Di seguito riportiamo l'intervista realizzata ad Alessandro Cocco, Chief Executive Officer di Unicron Associates, al quale abbiamo rivolto delle domande sugli indici azionari americani e su alcuni titoli Usa.

La settimana è partita a due velocità a Wall Street dove a fare la voce grossa è ancora il Nasdaq Composite. Qual è la sua view sull'azionario americano e quali le sue attese?

Credo che a Wall Street ci siano le condizioni per salire ancora e questa settimana ritengo sia da monitorare con attenzione il Dow Jones.

L'S&P500 e il Nasdaq Composite hanno aggiornato i loro massimi storici, stanno continuando a salire e anche la volatilità è ancora sulla media del trend.

Il Dow Jones si sta riavvicinando ai massimi storici e proprio lui potrebbe innescare un ritracciamento che potrebbe scattare proprio dopo il raggiungimento dei top di sempre.

Non è detto poi che l'S&P500 e il Nasdaq Composite si facciano trascinare al ribasso, ma a mio avviso il Dow Jones potrebbe ritracciare prima di sfondare i massimi, quindi non escludo un po' di incertezza.

Partendo proprio dal Dow Jones segnaliamo che a 28.997 punti si va a chiudere il gap lasciato aperto il 24 febbraio.
Oltre il livello appena segnalato ci sarà spazio per un allungo verso i massimi storici a 29.568 punti dove, come detto prima, si potrebbe assistere ad un ritracciamento.

Al ribasso il primo supporto è in area 28.000, sotto cui scatteranno ulteriori vendite.

Per l'S&P500 la rottura dei massimi storici in area 3.514 favorirà nuovi rialzi e un target per le prossime sedute è a quota 3.600 punti.

In caso di ritracciamento a mio avviso nulla è perduto fino a quando l'S&P500 non scenderà sotto i 3.400 punti.

Il Nasdaq Composite ha provato anche sfondare la barriera degli 11.800 punti, rotta la quale l'attenzione si sposterà verso area 12.250.

Sui fondamentali l'indice appare un po' pericolo, ma al momento non ci sono evidenze di ribassi in vista.
Segnalo comunque il supporto a 11.500 punti, sotto cui il Nasdaq Composite potrebbe arretrare verso area 11.000.

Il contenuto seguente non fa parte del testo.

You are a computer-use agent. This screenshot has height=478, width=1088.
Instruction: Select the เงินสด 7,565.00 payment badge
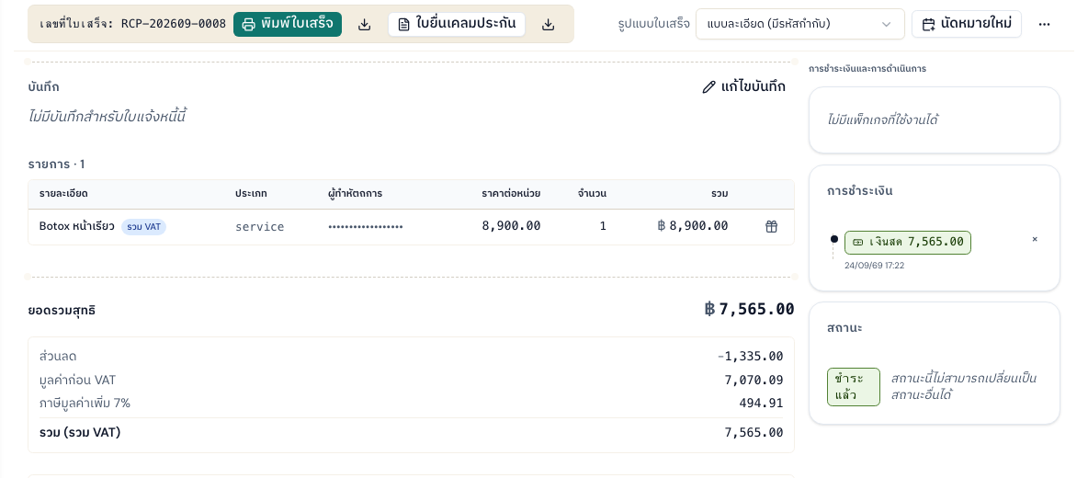click(x=908, y=242)
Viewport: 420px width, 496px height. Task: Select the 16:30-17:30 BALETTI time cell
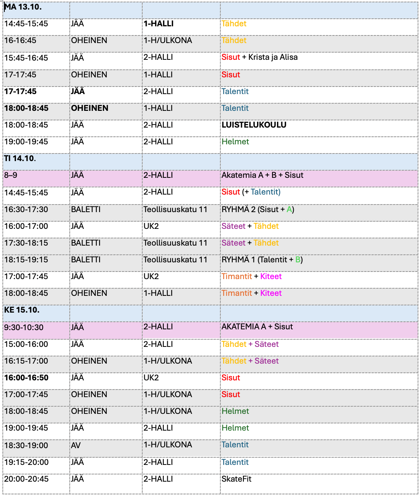[x=26, y=210]
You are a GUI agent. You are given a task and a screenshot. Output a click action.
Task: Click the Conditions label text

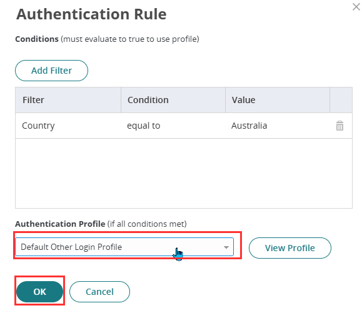tap(37, 39)
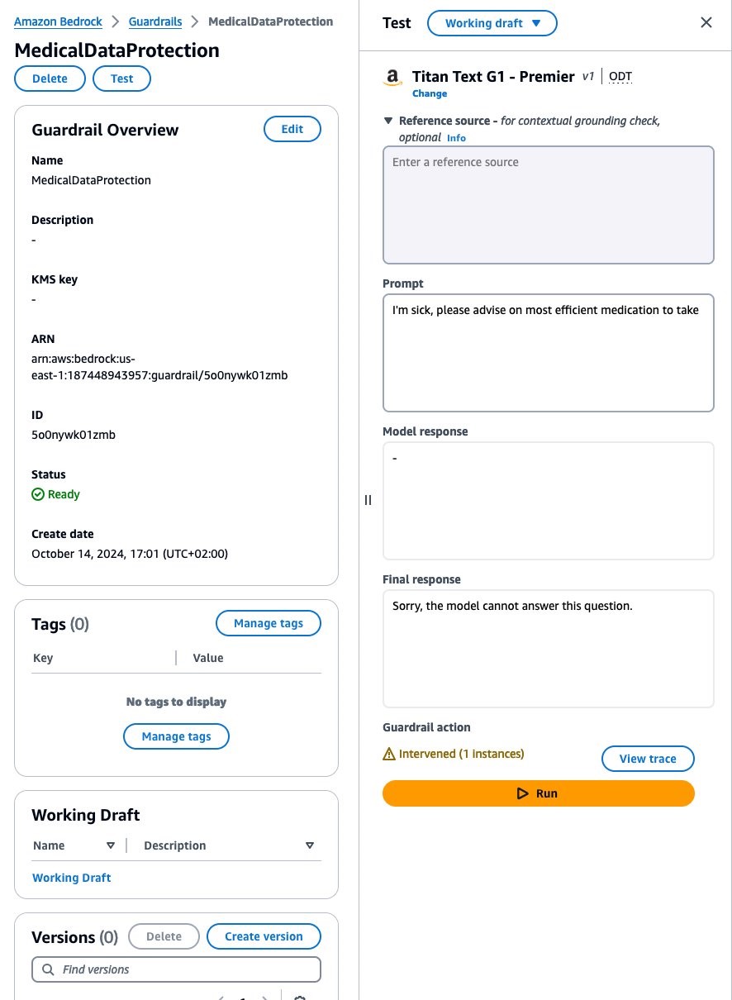Click the warning icon beside Intervened

pyautogui.click(x=389, y=754)
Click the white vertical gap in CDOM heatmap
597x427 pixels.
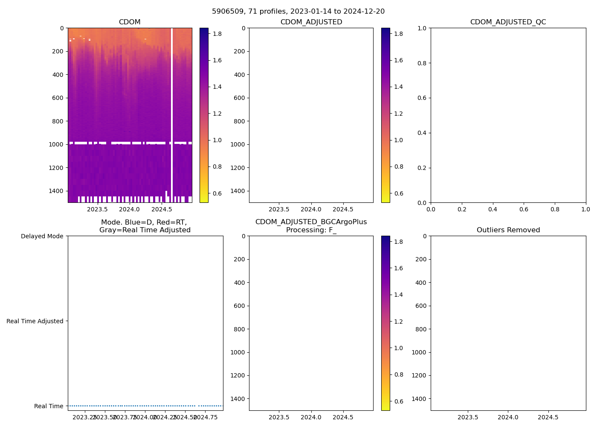172,107
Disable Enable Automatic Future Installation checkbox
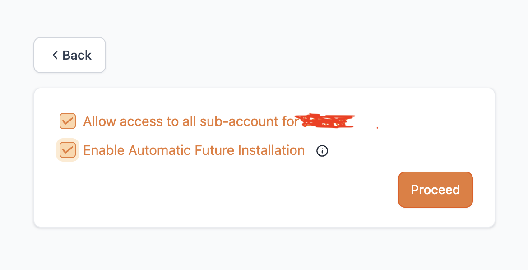Viewport: 528px width, 270px height. click(68, 150)

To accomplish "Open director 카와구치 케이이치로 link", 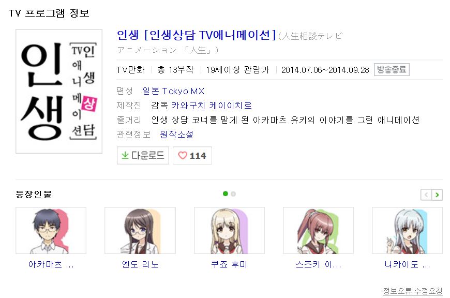I will pos(212,106).
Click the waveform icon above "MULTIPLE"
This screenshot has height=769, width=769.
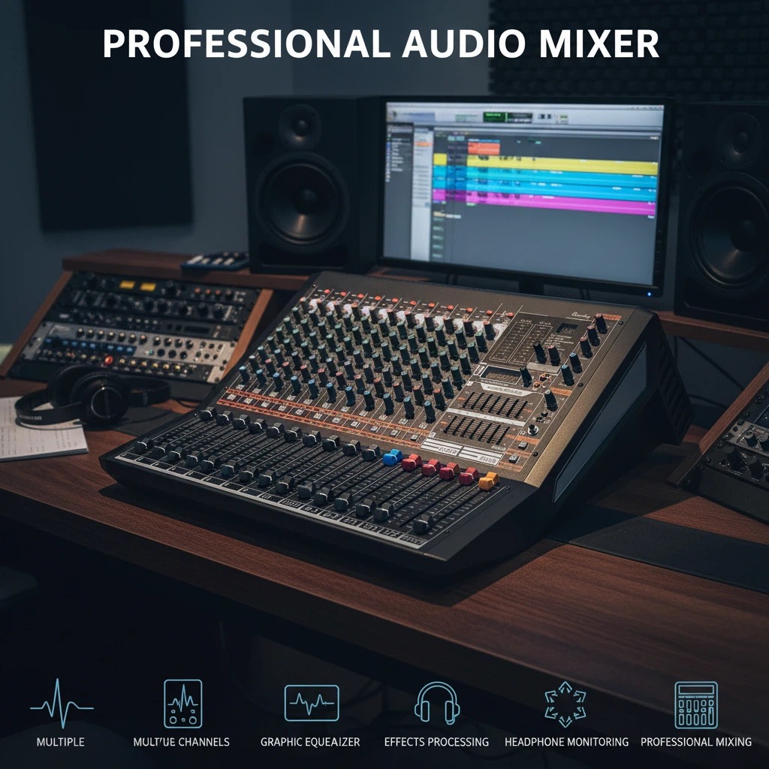(x=58, y=704)
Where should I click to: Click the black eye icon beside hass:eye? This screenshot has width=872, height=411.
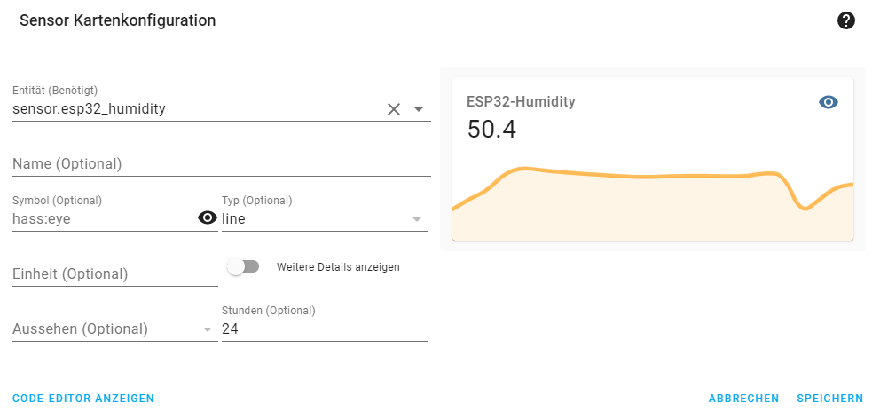pyautogui.click(x=208, y=218)
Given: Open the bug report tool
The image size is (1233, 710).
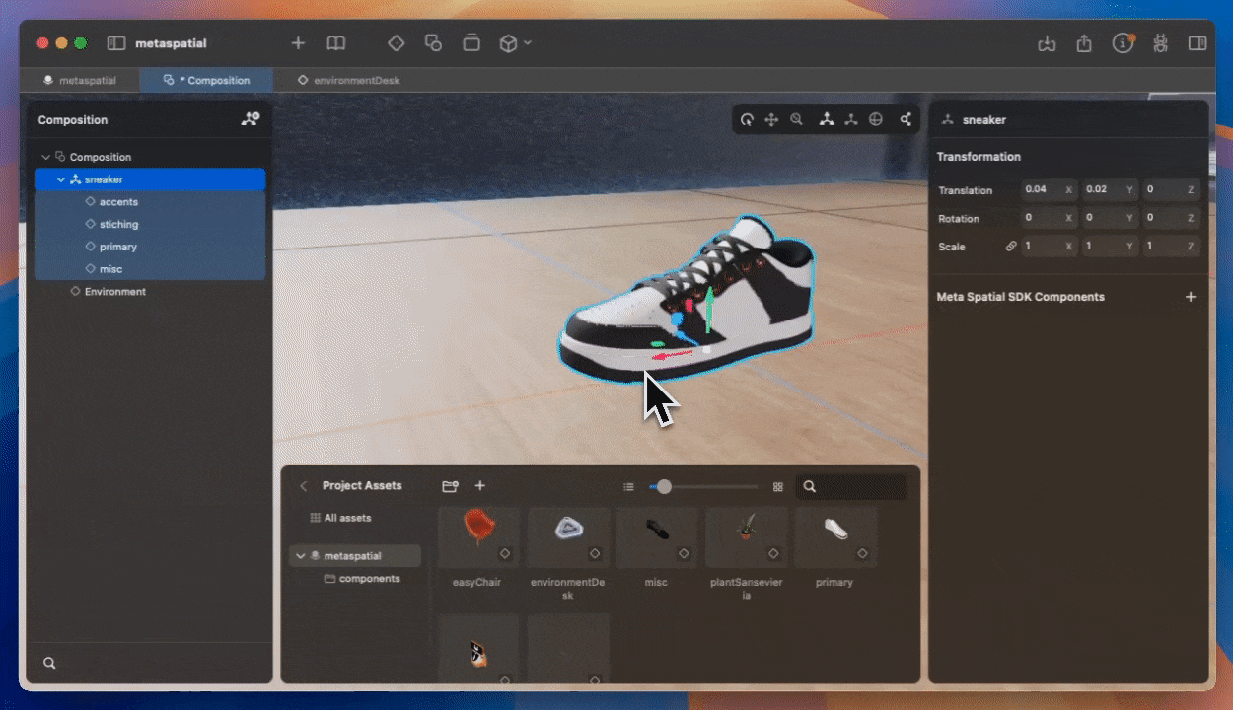Looking at the screenshot, I should (1160, 43).
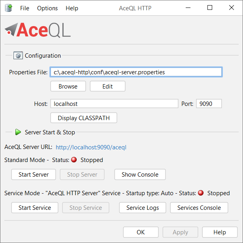This screenshot has height=243, width=243.
Task: Open the localhost:9090/aceql server URL link
Action: click(91, 147)
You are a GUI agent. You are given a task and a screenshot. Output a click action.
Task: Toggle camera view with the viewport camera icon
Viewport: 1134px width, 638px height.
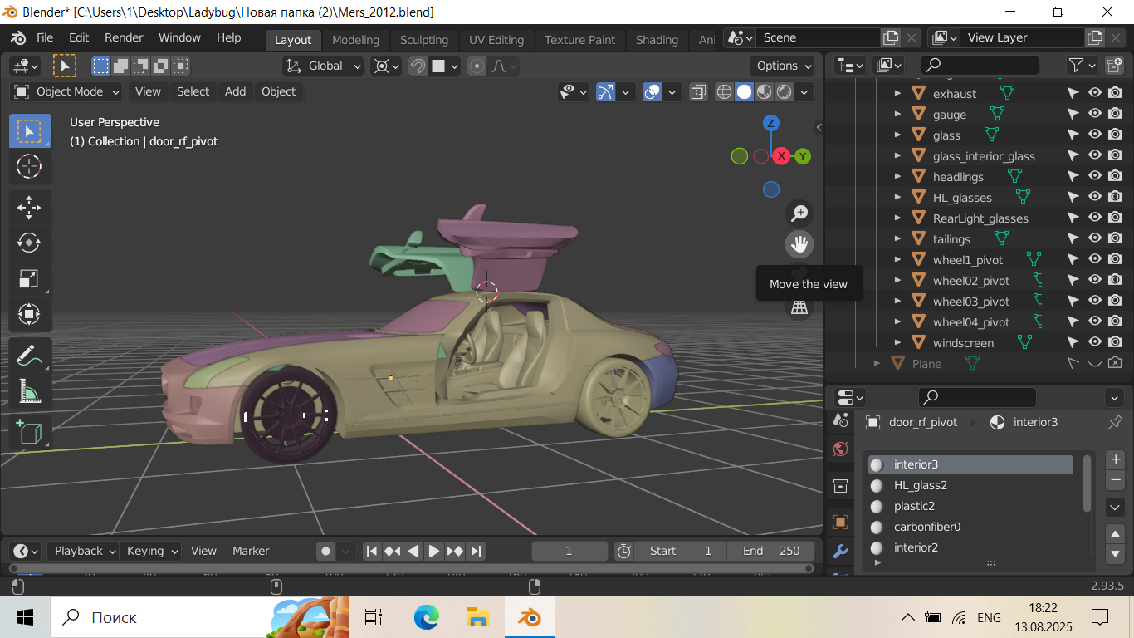click(799, 273)
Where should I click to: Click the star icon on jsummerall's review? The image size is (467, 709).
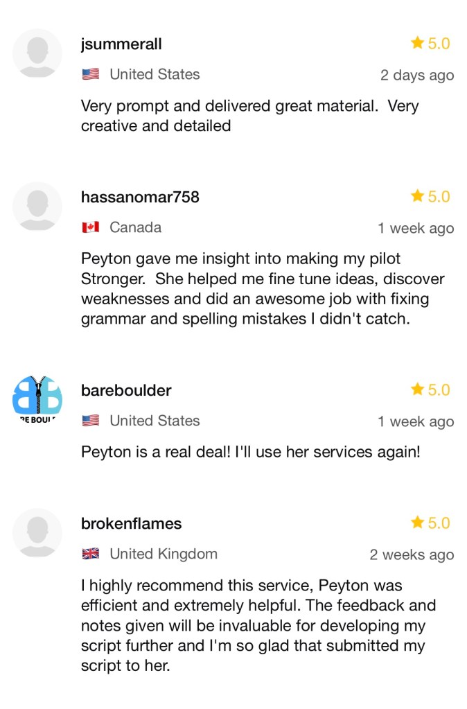pyautogui.click(x=417, y=44)
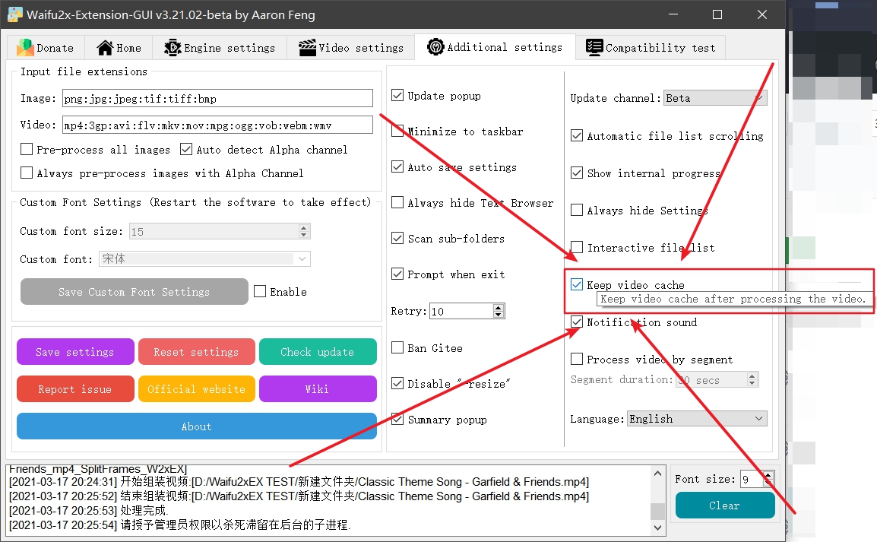Screen dimensions: 877x542
Task: Disable the Keep video cache checkbox
Action: click(576, 284)
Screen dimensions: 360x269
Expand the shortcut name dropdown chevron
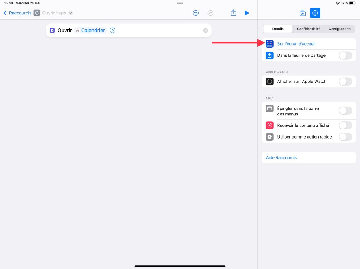71,13
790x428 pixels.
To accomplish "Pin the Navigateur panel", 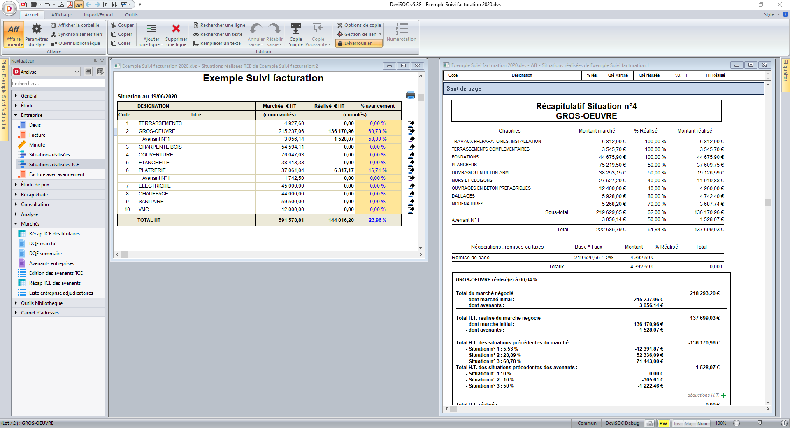I will pyautogui.click(x=95, y=61).
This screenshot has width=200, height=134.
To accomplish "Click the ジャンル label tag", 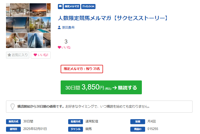I will pos(75,129).
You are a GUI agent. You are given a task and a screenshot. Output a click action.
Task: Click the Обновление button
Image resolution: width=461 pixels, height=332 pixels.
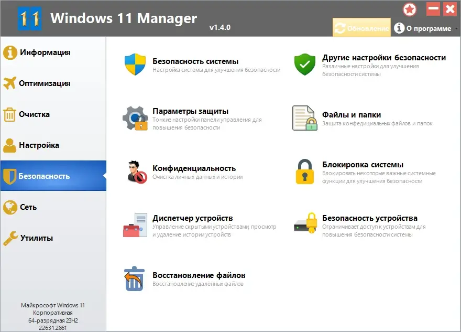[360, 29]
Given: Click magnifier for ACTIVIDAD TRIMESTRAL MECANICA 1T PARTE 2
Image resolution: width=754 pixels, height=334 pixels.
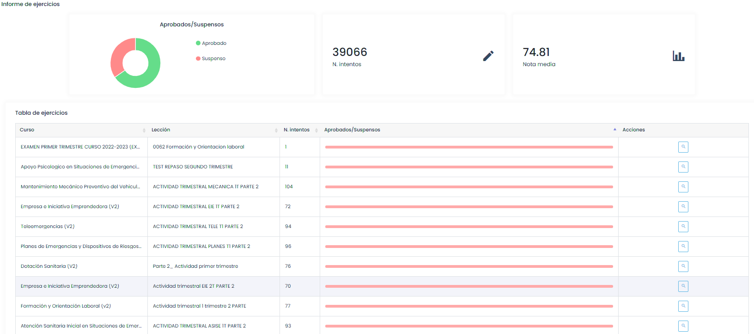Looking at the screenshot, I should click(x=683, y=187).
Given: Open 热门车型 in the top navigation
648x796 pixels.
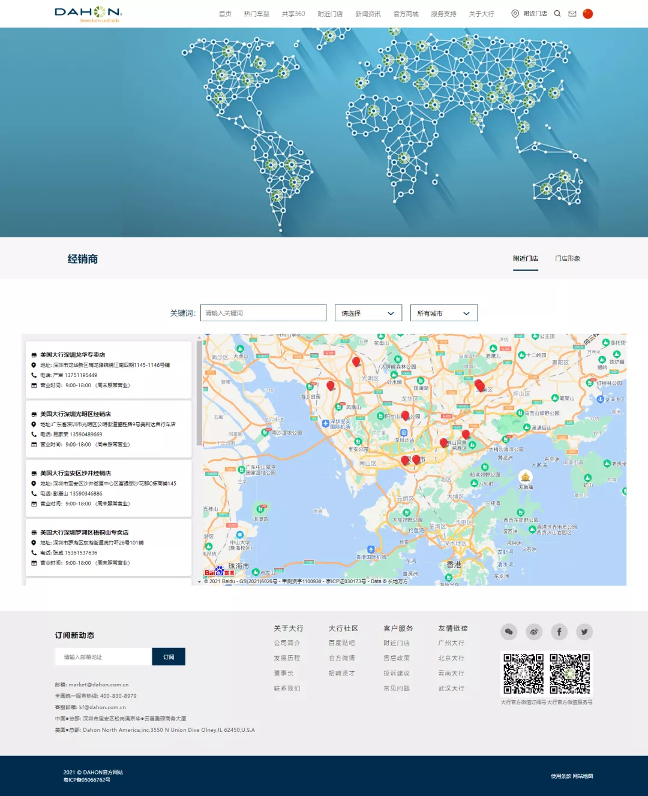Looking at the screenshot, I should 256,14.
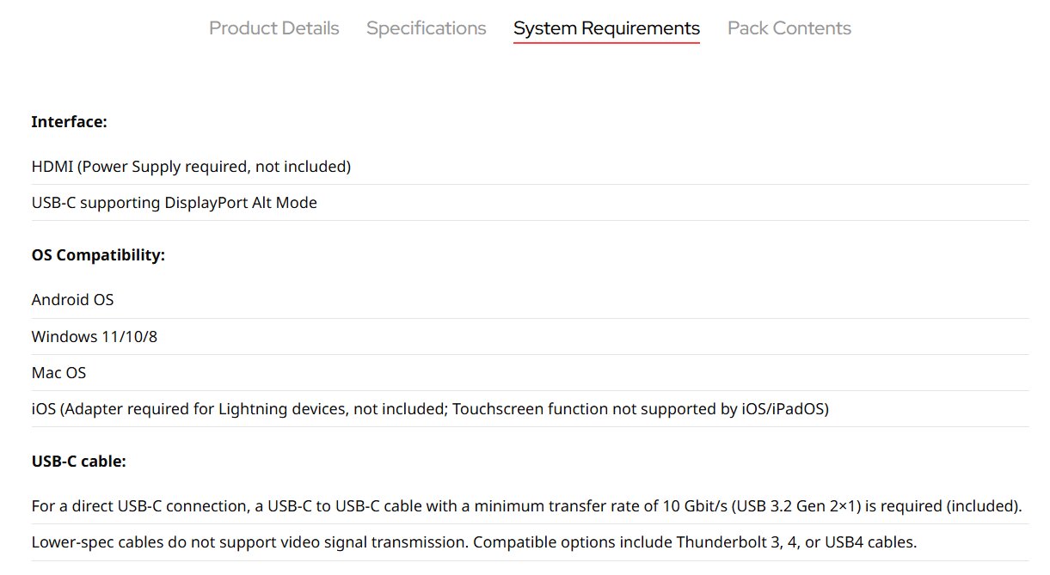Click the word HDMI in the interface list
Screen dimensions: 1050x575
pos(52,167)
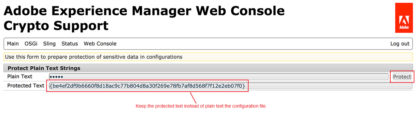Click the Plain Text label
Image resolution: width=417 pixels, height=130 pixels.
[20, 76]
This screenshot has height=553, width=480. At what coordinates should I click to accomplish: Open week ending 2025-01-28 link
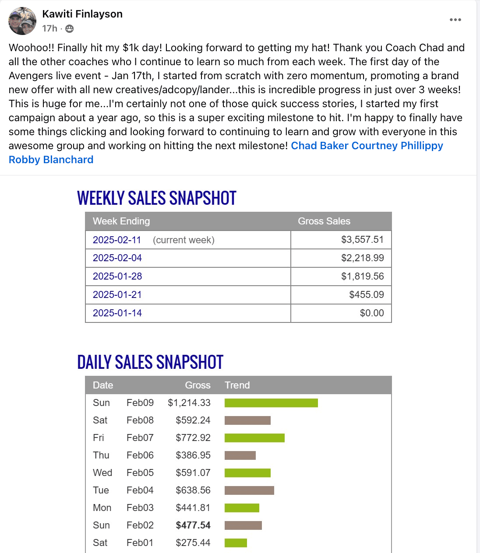[117, 277]
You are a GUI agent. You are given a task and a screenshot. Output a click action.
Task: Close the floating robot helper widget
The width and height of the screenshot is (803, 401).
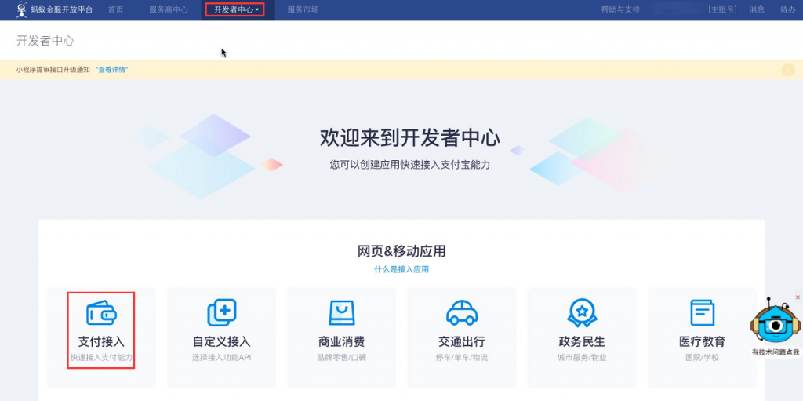pyautogui.click(x=798, y=297)
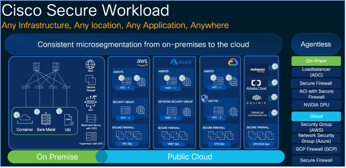Click the AWS logo icon

[x=142, y=62]
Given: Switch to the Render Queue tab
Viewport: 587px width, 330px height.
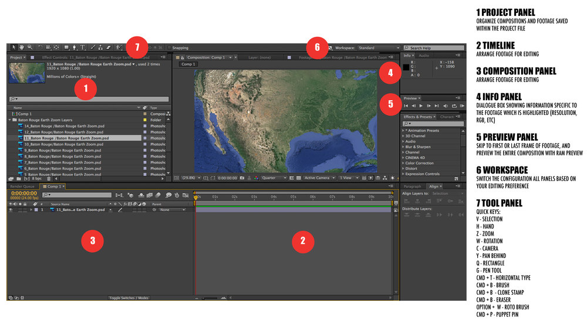Looking at the screenshot, I should [x=22, y=186].
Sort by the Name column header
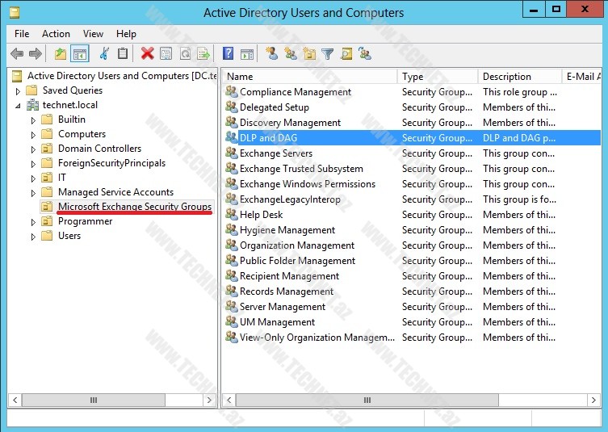 311,77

Coca-Cola è di nuovo al test dei 50 dollari che non riesce a superare da marzo scorso. Qual è la sua view su questo titolo?

Coca-Cola si è riportato per la terza volta intorno ai 49,5 dollari: prima aveva toccato i 49,73 dollari il 9 aprile, poi aveva superato questo livello di pochissimo l'8 giugno segnando i 49,97 dollari, mentre ieri è salito appena sopra i 50 dollari per poi fermarsi intorno ad area 49,5 dollari.

Se il titolo riuscirà a rompere con decisione i 49,5/50 dollari potrà salire con una certa volatilità, segnalando come primi target i 52 e i 53 dollari, senza escludere salite fino ai 56 dollari.
Al ribasso attenzione ai 47 dollari, sotto cui Coca-Cola scenderebbe verso i 45 dollari.

Goldman Sachs si sta dirigendo nuovamente verso area 200 dollari. Quali strategie ci può suggerire per il titolo?

Goldman Sachs ha perso terreno nelle ultime sedute dopo essere salito parecchio da marzo scorso, fino a toccare dei massimi a ridosso dei 223 dollari.

Da questo top si è avuto un ritracciamento verso i 190 dollari, con successiva ripresa fino ai 225 dollari, da cui però il titolo ha iniziato a comprimersi facendo dei massimi decrescenti e dei minimi crescenti.

Se Goldman Sachs dovesse uscire dalla conformazione a bandiera che si nota sul grafico, abbiamo i 215 dollari che andrebbero a confermare una violazione rialzista, con proiezione successiva fino a 225 dollari.

Nel caso in cui il titolo dovesse violare al ribasso quota 200 dollari, si potrebbe assistere ad una discesa verso area 190 dollari.

Ci sono altri titoli che vuole segnalarci a Piazza Affari?

Segnalo Walgreens Boots Alliance che ritengo interessante perchè a maggio ha segnato un minimo a 36,67 dollari, per poi salire verso i 48 dollari.

Da questo top è stato segnato un minimo a giugno a 38,05 dollari, ossia sui valori attuali, dove si sta creando un terzo minimo.

Può essere che per Walgreens Boots Alliance sia il momento giusto per avviare un rimbalzo verso i 44 dollari prima e in seguito in direzione dei 46 e dei 48 dollari.